## DATA PROVIDED
*** Block opens ***
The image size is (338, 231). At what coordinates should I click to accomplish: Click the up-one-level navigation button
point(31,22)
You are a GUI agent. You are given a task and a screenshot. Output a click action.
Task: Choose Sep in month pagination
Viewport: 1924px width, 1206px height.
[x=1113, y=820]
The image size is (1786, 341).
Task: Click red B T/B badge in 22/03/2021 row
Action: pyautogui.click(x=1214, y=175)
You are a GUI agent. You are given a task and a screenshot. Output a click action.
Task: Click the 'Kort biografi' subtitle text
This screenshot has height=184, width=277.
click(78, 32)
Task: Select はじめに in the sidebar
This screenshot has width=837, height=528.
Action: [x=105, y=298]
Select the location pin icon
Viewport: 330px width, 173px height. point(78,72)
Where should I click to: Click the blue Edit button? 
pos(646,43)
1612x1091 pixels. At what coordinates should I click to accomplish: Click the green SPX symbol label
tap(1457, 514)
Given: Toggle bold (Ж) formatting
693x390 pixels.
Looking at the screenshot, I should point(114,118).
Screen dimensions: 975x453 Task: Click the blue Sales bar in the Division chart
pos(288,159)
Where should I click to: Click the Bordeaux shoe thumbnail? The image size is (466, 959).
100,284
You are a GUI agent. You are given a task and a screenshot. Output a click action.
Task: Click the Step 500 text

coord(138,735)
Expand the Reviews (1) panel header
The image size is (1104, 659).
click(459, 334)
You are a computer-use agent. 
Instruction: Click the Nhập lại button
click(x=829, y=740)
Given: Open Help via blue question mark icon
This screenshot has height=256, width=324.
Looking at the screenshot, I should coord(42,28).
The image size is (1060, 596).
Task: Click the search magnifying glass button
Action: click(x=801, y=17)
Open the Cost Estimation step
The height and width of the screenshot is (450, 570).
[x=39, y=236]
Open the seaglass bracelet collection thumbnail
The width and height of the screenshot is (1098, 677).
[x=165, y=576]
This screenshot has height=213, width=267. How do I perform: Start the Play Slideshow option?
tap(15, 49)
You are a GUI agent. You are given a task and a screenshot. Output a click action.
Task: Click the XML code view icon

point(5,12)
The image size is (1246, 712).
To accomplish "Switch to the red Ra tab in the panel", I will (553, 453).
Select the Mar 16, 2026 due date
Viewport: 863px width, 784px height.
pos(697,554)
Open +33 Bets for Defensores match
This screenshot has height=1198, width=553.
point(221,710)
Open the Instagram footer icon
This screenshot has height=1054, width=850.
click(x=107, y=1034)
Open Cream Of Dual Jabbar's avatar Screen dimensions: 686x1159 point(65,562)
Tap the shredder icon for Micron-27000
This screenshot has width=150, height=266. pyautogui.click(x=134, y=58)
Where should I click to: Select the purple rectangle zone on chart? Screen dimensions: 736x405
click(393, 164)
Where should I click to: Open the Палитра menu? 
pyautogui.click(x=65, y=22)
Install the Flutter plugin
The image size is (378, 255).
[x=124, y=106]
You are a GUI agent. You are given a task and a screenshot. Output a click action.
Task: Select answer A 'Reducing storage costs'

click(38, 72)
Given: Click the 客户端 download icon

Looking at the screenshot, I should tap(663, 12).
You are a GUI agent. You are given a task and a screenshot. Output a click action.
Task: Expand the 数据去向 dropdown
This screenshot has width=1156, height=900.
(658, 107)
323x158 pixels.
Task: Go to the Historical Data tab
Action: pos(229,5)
*** Block closes ***
## WHAT TO DO
Each line of the material should be duplicated exactly, please.

## YOUR SOLUTION
The image size is (338, 231). At what coordinates should I click to accomplish: Click the up-one-level navigation button
point(31,22)
You are a GUI agent. You are given a task and a screenshot. Output a click action.
Task: Choose Sep in month pagination
Viewport: 1924px width, 1206px height.
[x=1113, y=820]
The image size is (1786, 341).
Task: Click red B T/B badge in 22/03/2021 row
Action: pyautogui.click(x=1214, y=175)
You are a GUI agent. You are given a task and a screenshot. Output a click action.
Task: Click the 'Kort biografi' subtitle text
This screenshot has height=184, width=277.
click(78, 32)
Task: Select はじめに in the sidebar
This screenshot has width=837, height=528.
Action: [x=105, y=298]
Select the location pin icon
Viewport: 330px width, 173px height. point(78,72)
Where should I click to: Click the blue Edit button? 
pos(646,43)
1612x1091 pixels. At what coordinates should I click to accomplish: Click the green SPX symbol label
tap(1457, 514)
Given: Toggle bold (Ж) formatting
693x390 pixels.
Looking at the screenshot, I should point(114,118).
Screen dimensions: 975x453 Task: Click the blue Sales bar in the Division chart
pos(288,159)
Where should I click to: Click the Bordeaux shoe thumbnail? The image size is (466, 959).
100,284
You are a GUI agent. You are given a task and a screenshot. Output a click action.
Task: Click the Step 500 text

coord(138,735)
Expand the Reviews (1) panel header
The image size is (1104, 659).
click(459, 334)
You are a computer-use agent. 
Instruction: Click the Nhập lại button
click(x=829, y=740)
Given: Open Help via blue question mark icon
This screenshot has height=256, width=324.
Looking at the screenshot, I should coord(42,28).
The image size is (1060, 596).
Task: Click the search magnifying glass button
Action: click(x=801, y=17)
Open the Cost Estimation step
The height and width of the screenshot is (450, 570).
[x=39, y=236]
Open the seaglass bracelet collection thumbnail
The width and height of the screenshot is (1098, 677).
[x=165, y=576]
This screenshot has height=213, width=267. How do I perform: Start the Play Slideshow option?
tap(15, 49)
You are a GUI agent. You are given a task and a screenshot. Output a click action.
Task: Click the XML code view icon

point(5,12)
The image size is (1246, 712).
To accomplish "Switch to the red Ra tab in the panel", I will (553, 453).
Select the Mar 16, 2026 due date
Viewport: 863px width, 784px height.
pos(697,554)
Open +33 Bets for Defensores match
This screenshot has height=1198, width=553.
point(221,710)
Open the Instagram footer icon
This screenshot has height=1054, width=850.
click(x=107, y=1034)
Open Cream Of Dual Jabbar's avatar Screen dimensions: 686x1159 point(65,562)
Tap the shredder icon for Micron-27000
This screenshot has width=150, height=266. pyautogui.click(x=134, y=58)
Where should I click to: Select the purple rectangle zone on chart? Screen dimensions: 736x405
click(393, 164)
Where should I click to: Open the Палитра menu? 
pyautogui.click(x=65, y=22)
Install the Flutter plugin
The image size is (378, 255).
[x=124, y=106]
You are a GUI agent. You are given a task and a screenshot. Output a click action.
Task: Select answer A 'Reducing storage costs'

click(38, 72)
Given: Click the 客户端 download icon

Looking at the screenshot, I should tap(663, 12).
You are a GUI agent. You are given a task and a screenshot. Output a click action.
Task: Expand the 数据去向 dropdown
This screenshot has width=1156, height=900.
(658, 107)
323x158 pixels.
Task: Go to the Historical Data tab
Action: pos(229,5)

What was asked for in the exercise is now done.